Размер шрифта
-
+

На Севере диком. Церковно-историческая повесть - стр. 6

Из Пскова пришли на княжий зов каменщики; из Венеции, Милана, Любека приехали итальянские и немецкие палатные и стенные мастера, прибыл знаменитый зодчий Аристотель Фиоравенти – и закипела в Москве работа. Одна за другой строятся церкви. Где были пустыри, там теперь тянутся улицы; на месте лачуг, гляди, красуются терема; где стояли палаты, там уж высятся дворцы. Фрязины (под коими подразумевались вообще все иностранные мастера) с какой-то лихорадочной поспешностью украшают московские здания: фряжская живопись видится на стенах храмов, дворцов и палат. Далматский золотых дел мастер изготовляет для царя Иоанна сосуды. Все, что непышно, некрепко, не выходит из ряда вон – все из московского обихода изгоняется.

– Хором-то, вишь, уж не строят на Москве, – говорят заезжие люди.

– Что ж, москвитяне без хором, что ли, обходятся?

– Заместо хором палаты воздвигают…

– А какая разница? Хоромы, палаты – все равно, чай…
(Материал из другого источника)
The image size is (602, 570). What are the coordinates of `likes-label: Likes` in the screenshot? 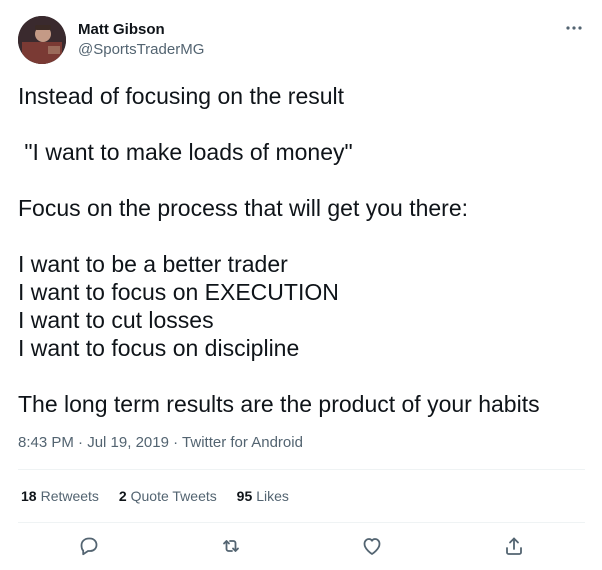 It's located at (272, 496).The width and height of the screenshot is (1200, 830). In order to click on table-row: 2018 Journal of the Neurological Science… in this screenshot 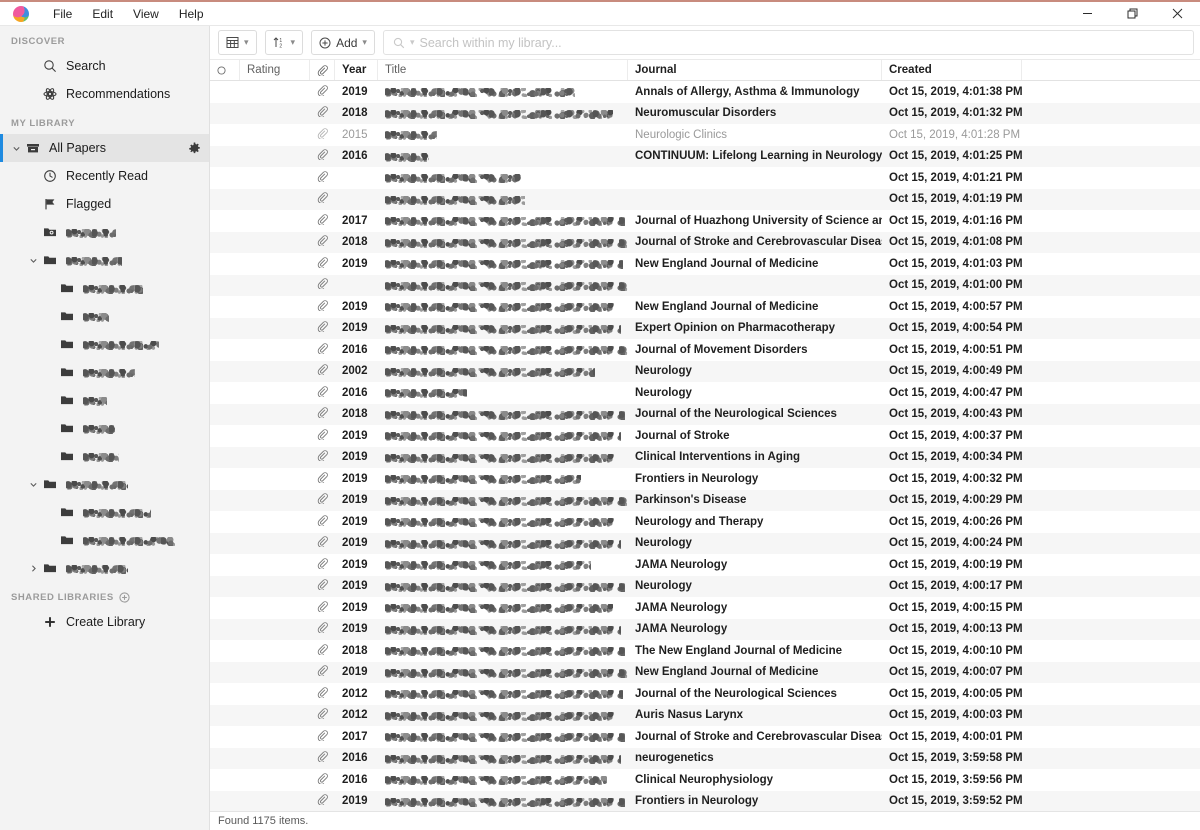, I will do `click(705, 414)`. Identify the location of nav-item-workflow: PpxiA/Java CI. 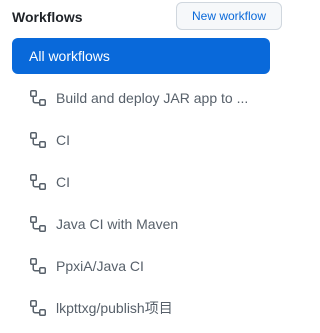
(141, 266).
– То-то, что не все равно. Палаты – фряжское мастерство, непременно из камня, а хоромы, известно, деревянные, с вышками да сенцами, да гриднями. На Москве ноне все вновь идет. Тесно ей стало в самой себе, ну так…

– Так что?

– Так церкви старые, извечные из города вон выносят…

– Впрямь?

– Да-а. А монастыри старинные с мест переставлены…

– Ахти! Да неужели?

– Истинно. А кости мертвых вынесены за Дорогомилово…

– Ай, и кости потревожены! О, Господи!

Посажены новые сады – Москва зазеленела. Город принял величественный вид. Лопари, как ни дики они были, все-таки не могли не дивиться московской красе. Не им, невежественным поморянам, было разбираться, как какой храм построен на Москве и что значит церковь крестчатая, или коробовая, или стрельчатая. Они и слыхом не слыхали о каких-то индийском, ломбардском и мавританском стилях! Попадая в Москву, лопь в восхищении замирала перед великолепием дворцов и хоромов и, не скрывая восторга, простодушно вопрошала москвитян:

– И откуда у вас сие?

– Божие благословение, – отвечали те.

– Да, велик ваш Бог, – соглашались лопари, – щедр и милостив.

– Что ж, каждому по вере дается. Примите Святой Крещение, и вам Господь пошлет от щедрот Своих. Он всеблаг и многомилостив.

Все, что видела дикая лопь в Москве, ей и во сне не снилось. Жизнь москвитян представлялась им чудесной; взирая на них, лопари остро ощущали нищету и убогость своего существования. В Москве они воочию убеждались, что их жизнь, в привычном для них устроении, так же бессмысленна, как и существование неразлучных с ними оленей. В конце концов, раздумье брало верх. Дикарями мало-помалу стала овладевать жажда иной жизни, жажда света, жажда христианства. Побывавшие в Москве рассказывали, возвратившись в тундру, про чудный город и про милости и щедроты христианского Бога. Души встрепенулись. Уже от одних только рассказов веяло каким-то приятным, особенно сладостным теплом. Вера в своих богов поколебалась. Напрасно кебуны, узнав об этом, грозили северным пастухам местью идолов и злого духа, напрасно прочили гибель всех стад, если отступники не образумятся. Лопари поступили по зову сердца – послали старейшин своих к великому князю, «моля его дать им учителей христианских».